Figure 1. Isopenicillin N and Nocardicin A biosyntheses

(a) Isopenicillin N biosynthesis from NRPS ACV synthetase and isopenicillin N synthase. (b) Overall biosynthesis of nocardicin A from early stage peptide assembly initiated by pHPG biosynthesis to late stage nocardicin G modification. (c) Domain and module architecture of NRPSs NocA and NocB and predicted peptide products.

Figure 2. Substrates synthesized to probe the specificity of NocTE

Substrates vary in peptide length, C-terminal pHPG stereochemistry and O-seryl modification.

Figure 3. In vitro substrate profiling of NocTE

(a) Schematic of NocTE reactivity towards various substrates. Top: Linear and activated penta- and tri- peptides are poor substrates for NocTE. Lower: Pre-formation of β-lactam at the seryl position results in NocTE epimerization and hydrolysis activity. (b) HPLC analysis of β-lactam-containing thioester substrates with excised NocTE. All of the β-lactam-containing substrates were processed by NocTE and only one product was formed, containing a C-terminal D-pHPG. Top traces show NocTE incubated with 8a and 8b, forming 1 and bottom traces show NocTE incubated with 9a and 9b, forming 14.

Figure 4. ¹H-NMR spectrometric analysis of NocTE with epi-nocardicin G/nocardicin G-SNAC

(a) ¹H-NMR experiment demonstrating NocTE turnover of epi-nocardicin G/nocardicin G-SNAC. The bottom spectrum labeled “-NocTE” shows the substrates 11a/b before NocTE addition. “D” and “L” correspond to the N-acetyl peaks of SNAC of the nocardicin G-SNAC (11b) and epi-nocardicin G-SNAC (11a) thioesters, respectively. Arrows highlight the two C-4 diastereotopic hydrogen resonances (H-4α/β) of 1, whose appearance was monitored throughout the experiment. (b) ¹H-NMR comparison of synthetic epi-nocardicin G and nocardicin G with isolated deutero-nocardicin G from NocTE conversion of substrate 11a/b in D₂O.

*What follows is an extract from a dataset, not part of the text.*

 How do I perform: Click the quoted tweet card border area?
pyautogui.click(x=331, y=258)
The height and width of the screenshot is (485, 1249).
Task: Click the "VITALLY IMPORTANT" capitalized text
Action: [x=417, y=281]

Figure 5. Kinetic analysis and determination of NocTE as a dual epimerase/hydrolase

(a) Depiction of NocTE catalyzed conversion of epi-nocardicin G-SNAC (11a) and nocardicin G-SNAC (11b) to nocardicin G (1). (b) Plots of initial velocities vs. 11a and 11b concentration. Experiments were conducted in triplicate; data represents mean values ± standard deviation. (c) HPLC analysis of time points in competition experiments between 11b and 9b in the presence of NocTE, showing the appearance of 1 and 14.

Figure 6. Possible pathways to monocyclic β-lactam formation

Top, pathway represents in cis β-lactam formation, invoking an external enzyme responsible for cyclodehydration. Bottom, pathway represents in trans β-lactam formation catalyzed by a domain within the NocNRPS. Upon β-lactam formation NocTE catalyzes C-terminal epimerization and hydrolysis of 14.